Si on considère la situation pendant la période qui suit la mise en place des pouvoirs en Algérie, on constate que rien n’a véritablement changé : deux témoignages en sont l’expression : ils émanent de deux militaires affectés en « Algérie » en 1937,  le capitaine de Montaugnac et le capitaine de Saint-Arnaud, ils rendent compte, dans les lettres qu’ils adressent à leur famille, de ce qu’ils ont constaté  en prenant leur poste dans la colonie. Je citerai, ci-dessous,  trois extraits de celles-ci car ils témoignent bien de l’ambiance régnant à ce moment dans l’Algérois. 

 

Le premier extrait fut rédigé par le capitaine de Montaugnac qui deviendra ensuite colonel et sera tué à la bataille de Sidi-Ibrahim en 1845 : 

 

«  On n’a  pas la moindre idée du désordre, du gaspillage, de la gabegie qui règnent ici dans toutes les administrations.

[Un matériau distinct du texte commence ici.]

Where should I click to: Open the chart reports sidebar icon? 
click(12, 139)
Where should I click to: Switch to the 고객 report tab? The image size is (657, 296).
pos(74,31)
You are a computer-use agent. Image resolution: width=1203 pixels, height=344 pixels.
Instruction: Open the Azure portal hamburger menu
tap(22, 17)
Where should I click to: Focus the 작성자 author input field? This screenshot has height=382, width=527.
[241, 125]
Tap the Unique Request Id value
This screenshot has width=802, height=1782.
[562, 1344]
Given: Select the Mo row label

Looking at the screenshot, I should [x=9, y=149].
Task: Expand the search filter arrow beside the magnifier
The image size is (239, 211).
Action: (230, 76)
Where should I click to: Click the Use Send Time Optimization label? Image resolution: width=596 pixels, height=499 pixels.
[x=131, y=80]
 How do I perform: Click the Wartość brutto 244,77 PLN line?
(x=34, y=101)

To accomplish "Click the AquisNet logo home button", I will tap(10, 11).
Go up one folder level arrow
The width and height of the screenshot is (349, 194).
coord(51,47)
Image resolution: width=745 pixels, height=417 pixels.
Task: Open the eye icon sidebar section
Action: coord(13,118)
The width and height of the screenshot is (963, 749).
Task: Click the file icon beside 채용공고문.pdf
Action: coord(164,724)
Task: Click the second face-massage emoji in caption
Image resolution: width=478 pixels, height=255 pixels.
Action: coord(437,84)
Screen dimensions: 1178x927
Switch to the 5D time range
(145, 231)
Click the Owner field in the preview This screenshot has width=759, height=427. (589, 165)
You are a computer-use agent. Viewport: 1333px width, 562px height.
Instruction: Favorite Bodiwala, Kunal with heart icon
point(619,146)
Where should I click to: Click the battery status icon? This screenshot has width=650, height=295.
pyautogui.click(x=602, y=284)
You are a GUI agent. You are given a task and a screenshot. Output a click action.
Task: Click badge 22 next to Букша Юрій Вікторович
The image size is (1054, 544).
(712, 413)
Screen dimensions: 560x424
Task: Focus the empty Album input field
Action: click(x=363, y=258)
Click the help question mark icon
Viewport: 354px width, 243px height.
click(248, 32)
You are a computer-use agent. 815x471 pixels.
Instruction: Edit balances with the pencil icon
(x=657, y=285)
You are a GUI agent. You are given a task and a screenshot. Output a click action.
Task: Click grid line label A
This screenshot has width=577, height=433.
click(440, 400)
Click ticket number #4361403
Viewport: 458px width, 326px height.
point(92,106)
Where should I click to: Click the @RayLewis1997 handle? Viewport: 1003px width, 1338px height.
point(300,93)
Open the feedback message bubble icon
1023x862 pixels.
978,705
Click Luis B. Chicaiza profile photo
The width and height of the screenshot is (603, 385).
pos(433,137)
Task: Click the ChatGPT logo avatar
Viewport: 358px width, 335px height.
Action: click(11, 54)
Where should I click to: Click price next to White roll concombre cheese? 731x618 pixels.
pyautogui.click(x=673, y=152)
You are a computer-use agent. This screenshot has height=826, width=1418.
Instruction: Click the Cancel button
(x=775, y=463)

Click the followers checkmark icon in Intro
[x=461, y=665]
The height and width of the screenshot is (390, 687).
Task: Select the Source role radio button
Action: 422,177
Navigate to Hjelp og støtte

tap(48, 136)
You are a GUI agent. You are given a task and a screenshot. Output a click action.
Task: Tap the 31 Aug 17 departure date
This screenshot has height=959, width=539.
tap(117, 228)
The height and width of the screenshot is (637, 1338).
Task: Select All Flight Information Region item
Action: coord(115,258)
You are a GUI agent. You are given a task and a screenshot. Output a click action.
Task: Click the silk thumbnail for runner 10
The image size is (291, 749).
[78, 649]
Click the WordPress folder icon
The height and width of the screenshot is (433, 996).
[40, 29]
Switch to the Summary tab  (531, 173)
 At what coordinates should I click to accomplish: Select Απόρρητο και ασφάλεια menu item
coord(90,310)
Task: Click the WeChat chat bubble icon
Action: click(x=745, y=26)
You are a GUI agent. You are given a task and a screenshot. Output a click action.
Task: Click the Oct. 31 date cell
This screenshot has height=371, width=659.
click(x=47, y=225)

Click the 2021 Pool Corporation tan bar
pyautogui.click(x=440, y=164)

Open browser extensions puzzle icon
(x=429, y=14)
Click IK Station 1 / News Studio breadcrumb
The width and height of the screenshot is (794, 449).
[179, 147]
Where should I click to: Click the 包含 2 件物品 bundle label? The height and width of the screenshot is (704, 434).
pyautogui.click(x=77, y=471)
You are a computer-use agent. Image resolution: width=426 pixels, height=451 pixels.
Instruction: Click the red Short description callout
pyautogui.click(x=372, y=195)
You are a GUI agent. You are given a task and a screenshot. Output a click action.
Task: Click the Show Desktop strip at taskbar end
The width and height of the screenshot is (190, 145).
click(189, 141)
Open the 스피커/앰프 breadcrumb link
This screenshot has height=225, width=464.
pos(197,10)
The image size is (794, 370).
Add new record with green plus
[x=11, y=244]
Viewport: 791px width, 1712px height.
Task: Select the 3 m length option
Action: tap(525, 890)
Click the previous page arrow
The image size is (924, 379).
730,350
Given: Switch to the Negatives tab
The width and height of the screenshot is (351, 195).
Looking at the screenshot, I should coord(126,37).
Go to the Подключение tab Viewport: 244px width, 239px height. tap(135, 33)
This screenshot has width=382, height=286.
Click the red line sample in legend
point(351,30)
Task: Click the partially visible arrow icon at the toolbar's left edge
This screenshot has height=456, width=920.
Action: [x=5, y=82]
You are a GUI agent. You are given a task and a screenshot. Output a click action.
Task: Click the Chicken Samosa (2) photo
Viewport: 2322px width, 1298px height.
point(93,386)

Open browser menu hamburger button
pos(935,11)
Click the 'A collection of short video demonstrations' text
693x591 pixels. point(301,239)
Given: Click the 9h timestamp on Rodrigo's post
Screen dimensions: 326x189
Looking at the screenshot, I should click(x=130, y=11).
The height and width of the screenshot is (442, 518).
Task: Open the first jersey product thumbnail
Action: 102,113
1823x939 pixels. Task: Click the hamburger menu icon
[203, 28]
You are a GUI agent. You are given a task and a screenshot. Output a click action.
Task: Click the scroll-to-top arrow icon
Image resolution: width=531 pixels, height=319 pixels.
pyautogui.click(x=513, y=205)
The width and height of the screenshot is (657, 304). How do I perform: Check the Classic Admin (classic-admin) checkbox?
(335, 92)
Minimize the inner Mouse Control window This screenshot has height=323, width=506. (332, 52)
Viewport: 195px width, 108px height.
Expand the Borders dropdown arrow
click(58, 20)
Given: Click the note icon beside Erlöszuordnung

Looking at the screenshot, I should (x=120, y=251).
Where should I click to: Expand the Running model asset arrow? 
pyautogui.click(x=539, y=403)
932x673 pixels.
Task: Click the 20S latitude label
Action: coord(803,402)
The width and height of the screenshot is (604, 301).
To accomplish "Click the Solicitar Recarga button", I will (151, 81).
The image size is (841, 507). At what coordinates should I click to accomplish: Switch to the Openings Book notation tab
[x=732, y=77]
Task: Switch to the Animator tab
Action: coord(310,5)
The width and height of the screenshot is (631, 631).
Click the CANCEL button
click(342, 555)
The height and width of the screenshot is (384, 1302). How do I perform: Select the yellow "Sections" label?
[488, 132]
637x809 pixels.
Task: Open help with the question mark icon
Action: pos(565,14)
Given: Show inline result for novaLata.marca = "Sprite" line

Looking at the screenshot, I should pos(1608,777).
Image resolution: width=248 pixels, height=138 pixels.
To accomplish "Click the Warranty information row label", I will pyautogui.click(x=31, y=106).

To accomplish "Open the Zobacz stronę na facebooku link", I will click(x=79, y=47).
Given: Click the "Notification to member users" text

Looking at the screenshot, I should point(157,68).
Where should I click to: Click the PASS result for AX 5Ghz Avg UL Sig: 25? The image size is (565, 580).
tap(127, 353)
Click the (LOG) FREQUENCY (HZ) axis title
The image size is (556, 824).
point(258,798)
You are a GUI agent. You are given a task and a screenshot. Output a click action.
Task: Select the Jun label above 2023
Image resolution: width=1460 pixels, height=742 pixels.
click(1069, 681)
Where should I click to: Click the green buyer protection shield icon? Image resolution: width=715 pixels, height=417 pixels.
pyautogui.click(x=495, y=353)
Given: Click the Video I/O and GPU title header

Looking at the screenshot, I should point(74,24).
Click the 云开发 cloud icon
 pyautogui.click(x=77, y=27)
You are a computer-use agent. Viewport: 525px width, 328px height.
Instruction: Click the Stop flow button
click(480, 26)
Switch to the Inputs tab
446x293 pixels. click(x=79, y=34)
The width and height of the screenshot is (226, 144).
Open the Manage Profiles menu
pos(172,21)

Chacun tire à soi, spécule sur tout, exploite avec l’impudeur la plus manifeste le pays, l'armée. Les fonds du gouvernement ..sont enfouis, détournés, dilapidés » ….. la colonie n'est peuplée que d’une «  foule de banqueroutiers de tous les pays, des libérés et échappés du bagne : épicier marchand de liqueurs, cafetiers..  cumulant, en outre, tous les genres de spéculations possibles,  contrebandiers exploitant toutes les branches de commerce imaginables, race infernale qui nous gruge et nous saigne à blanc voilà les colons qui fourmillent  dans cette pauvre Afrique. » 

 

Gaspillage, gabegie, désordre, contrebande, spéculation, vol, règne des repris de justice … Montaugnac utilise des mots très forts pour  qualifier la situation à Alger au moment de sa prise de fonction. Rien n’a changé depuis l’arrivée des français en 1830 : les colons, venus en Algérie dans le sillage de l’armée, sont toujours des aigrefins, ne songeant qu’à s’enrichir en particulier en profitant des besoins de l’armée, achetant à bas prix et, souvent, grâce à la contrebande, les produits dont l’armée a besoin et les revendant à un prix prohibitifs ; boutiques, tavernes se développent partout dans la ville et autour des camps. Cette population interlope n’est venue là que pour profiter financièrement de la conquête. 

 

Parallèlement à ce peuplement des villes, il existe toujours la même forme de colonisation basée sur la spoliation des autochtones ; certes, une réglementation a été établie en 1832 afin de supprimer les ventes sauvages ou effectuées sous la menace d’un risque d’expropriation future sous le  prétexte qu’il n’existe pas de titres écrits de propriété ni de bornage des sols: désormais, toute transaction entre un européen et un musulman devra être inscrite au greffe du tribunal. Pour contourner cette injonction, les spéculateurs utilisèrent désormais un système apparenté à la rente foncière.

 

On en trouve mention dans une lettre écrite par un autre militaire, le capitaine de Saint-Arnaud arrivé également en 1837 dans la colonie et qui deviendra plus tard maréchal de France : 

 

«  Il y a, à 300 pas de mon camp, un petit bien à louer ou à vendre ; on n'en demande 270 fr. par an ; avec la culture qui se ferait par deux kabyles fort aisément, , on se ferait un revenu de plus de  1500 fr. en orange, vin, fruits, légumes, orange, citron, figues…  Il y a de tout et en quantité, beaucoup d'arabes ne veulent pas vendre pour le capital, ils ne veulent qu'une rente à vie. Le marché a lieu devant le cadi , cette rente  est minime et jamais de  la valeur de la propriété. On peut très facilement la payer avec une fraction du rapport. Pour 12 fr. par mois et le pain, on a un kabyle qui travaille tant que le jour dure ».

 

Cette lettre clairement la méthode employée : les spéculateurs  négocient avec les autochtones, non la vente de leurs terres, mais la signature d’un bail à rente perpétuelle appelée rente à « ana » ce système est, selon la lettre de Saint Arnaud,  particulièrement avantageux pour l’européen : 

     . La rente est modique, elle est sans risque puisque perpétuelle et donc non modifiable, ce coût minime permet aux européens d’acquérir de vastes domaines et de faire d’importants bénéfices en un court laps de temps, dans l’exemple donné par Saint-Arnaud, on peut estimer à 550 francs le bénéfice annuel de la terre. 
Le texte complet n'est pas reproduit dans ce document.